Le deuxième consiste en une amélioration progressive du dispositif existant. Il s'agirait d'abord de supprimer les listes A, B et C afin de donner à la réglementation suffisamment de souplesse pour s'adapter à l'évolution de l'offre des entreprises, ce qui favoriserait l'innovation. Il s'agirait aussi de mieux prendre en compte les petites entreprises, en soumettant à l'obligation de déclaration celles dont le chiffre d'affaires est compris entre 100 000 et 550 000 euros, et en maintenant l'exonération de toute déclaration pour celles dont le chiffre d'affaires est inférieur à 100 000 euros. Cela permettrait une meilleure connaissance statistique de l'impact de l'octroi de mer.

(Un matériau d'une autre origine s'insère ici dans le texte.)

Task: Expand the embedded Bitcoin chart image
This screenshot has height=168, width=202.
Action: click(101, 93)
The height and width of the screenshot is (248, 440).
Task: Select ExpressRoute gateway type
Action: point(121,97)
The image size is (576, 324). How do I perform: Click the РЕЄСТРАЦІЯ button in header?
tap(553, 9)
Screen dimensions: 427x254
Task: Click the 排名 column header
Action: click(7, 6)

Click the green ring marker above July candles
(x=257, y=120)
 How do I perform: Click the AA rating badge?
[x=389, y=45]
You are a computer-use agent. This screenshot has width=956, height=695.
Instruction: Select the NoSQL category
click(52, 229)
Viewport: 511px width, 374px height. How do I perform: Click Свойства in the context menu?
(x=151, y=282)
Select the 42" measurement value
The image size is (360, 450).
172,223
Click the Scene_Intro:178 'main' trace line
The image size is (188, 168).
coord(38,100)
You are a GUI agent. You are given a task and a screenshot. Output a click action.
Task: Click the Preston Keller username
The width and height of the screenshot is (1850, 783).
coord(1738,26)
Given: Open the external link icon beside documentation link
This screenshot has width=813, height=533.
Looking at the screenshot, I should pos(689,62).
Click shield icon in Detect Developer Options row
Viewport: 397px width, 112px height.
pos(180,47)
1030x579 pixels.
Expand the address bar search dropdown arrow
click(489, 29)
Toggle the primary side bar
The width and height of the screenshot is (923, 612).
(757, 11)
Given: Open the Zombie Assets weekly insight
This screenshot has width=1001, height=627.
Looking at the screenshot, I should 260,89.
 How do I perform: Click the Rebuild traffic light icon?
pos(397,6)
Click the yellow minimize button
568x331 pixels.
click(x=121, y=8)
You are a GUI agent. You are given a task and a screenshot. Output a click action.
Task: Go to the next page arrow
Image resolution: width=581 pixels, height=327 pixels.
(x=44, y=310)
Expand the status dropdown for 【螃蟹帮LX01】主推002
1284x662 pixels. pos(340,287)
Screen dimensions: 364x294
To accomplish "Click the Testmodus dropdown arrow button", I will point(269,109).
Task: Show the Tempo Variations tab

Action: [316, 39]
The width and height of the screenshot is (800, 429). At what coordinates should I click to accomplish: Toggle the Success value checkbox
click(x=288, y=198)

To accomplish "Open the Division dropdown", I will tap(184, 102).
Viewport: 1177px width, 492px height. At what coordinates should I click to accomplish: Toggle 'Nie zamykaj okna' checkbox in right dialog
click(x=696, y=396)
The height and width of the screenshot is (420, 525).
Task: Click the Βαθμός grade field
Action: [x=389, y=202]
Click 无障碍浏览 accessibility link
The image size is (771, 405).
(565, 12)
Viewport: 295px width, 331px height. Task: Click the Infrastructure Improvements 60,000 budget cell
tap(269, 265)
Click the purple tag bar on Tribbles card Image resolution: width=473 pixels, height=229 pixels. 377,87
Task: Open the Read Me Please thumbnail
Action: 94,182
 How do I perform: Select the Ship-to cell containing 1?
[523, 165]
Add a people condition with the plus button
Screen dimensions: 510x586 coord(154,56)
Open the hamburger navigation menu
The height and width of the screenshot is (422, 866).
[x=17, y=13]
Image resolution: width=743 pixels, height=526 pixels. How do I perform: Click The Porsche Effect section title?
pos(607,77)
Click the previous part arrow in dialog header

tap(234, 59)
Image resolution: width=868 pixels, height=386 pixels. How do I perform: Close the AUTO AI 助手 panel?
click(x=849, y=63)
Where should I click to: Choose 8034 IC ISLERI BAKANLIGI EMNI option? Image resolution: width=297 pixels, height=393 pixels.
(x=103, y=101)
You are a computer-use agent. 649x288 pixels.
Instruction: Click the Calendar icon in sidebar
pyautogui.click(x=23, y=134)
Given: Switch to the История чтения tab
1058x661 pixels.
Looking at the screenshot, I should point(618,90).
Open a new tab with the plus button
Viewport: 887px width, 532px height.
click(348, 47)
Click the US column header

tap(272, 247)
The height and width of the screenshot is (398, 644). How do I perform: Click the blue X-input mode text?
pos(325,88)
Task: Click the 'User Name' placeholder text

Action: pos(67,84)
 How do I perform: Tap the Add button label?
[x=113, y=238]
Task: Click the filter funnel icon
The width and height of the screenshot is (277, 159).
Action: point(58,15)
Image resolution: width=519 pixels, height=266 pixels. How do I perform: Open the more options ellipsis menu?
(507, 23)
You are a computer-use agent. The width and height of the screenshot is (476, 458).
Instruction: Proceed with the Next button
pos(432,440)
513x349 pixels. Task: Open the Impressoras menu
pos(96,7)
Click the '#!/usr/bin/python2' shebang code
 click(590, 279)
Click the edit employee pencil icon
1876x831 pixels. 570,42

Enfin, le prestataire a formulé des propositions de simplification des mécanismes de déduction, voire d'exonération de taxation. Il a notamment souligné qu'une exonération des investissements publics, à tout le moins de ceux en faveur de la recherche-développement et de l'innovation, aurait l'avantage de favoriser le développement économique des outre-mer.

Il a par ailleurs posé la question d'un élargissement de l'assiette de l'octroi de mer aux activités de service, dans la perspective d'améliorer le dynamisme de cet impôt.

Il a également formulé des préconisations en matière de transparence et de traçabilité.

Je n'évoquerai pas la transformation de l'octroi de mer en TVA régionale, ce scénario d'évolution n'ayant pas été vraiment expertisé.

Sur la base de ces conclusions, le comité de pilotage et le ministre ont demandé au prestataire d'approfondir certaines pistes, notamment en mesurant l'impact de ces dernières à la fois sur les charges des entreprises – je pense notamment à l'impact d'un abaissement du seuil d'exonération de 550 000 à 300 000 euros –, sur les recettes fiscales et sur les prix.

Le prestataire doit nous faire parvenir ses conclusions avant la fin de l'année. Elles pourront ainsi enrichir l'évaluation à laquelle nous avons procédé.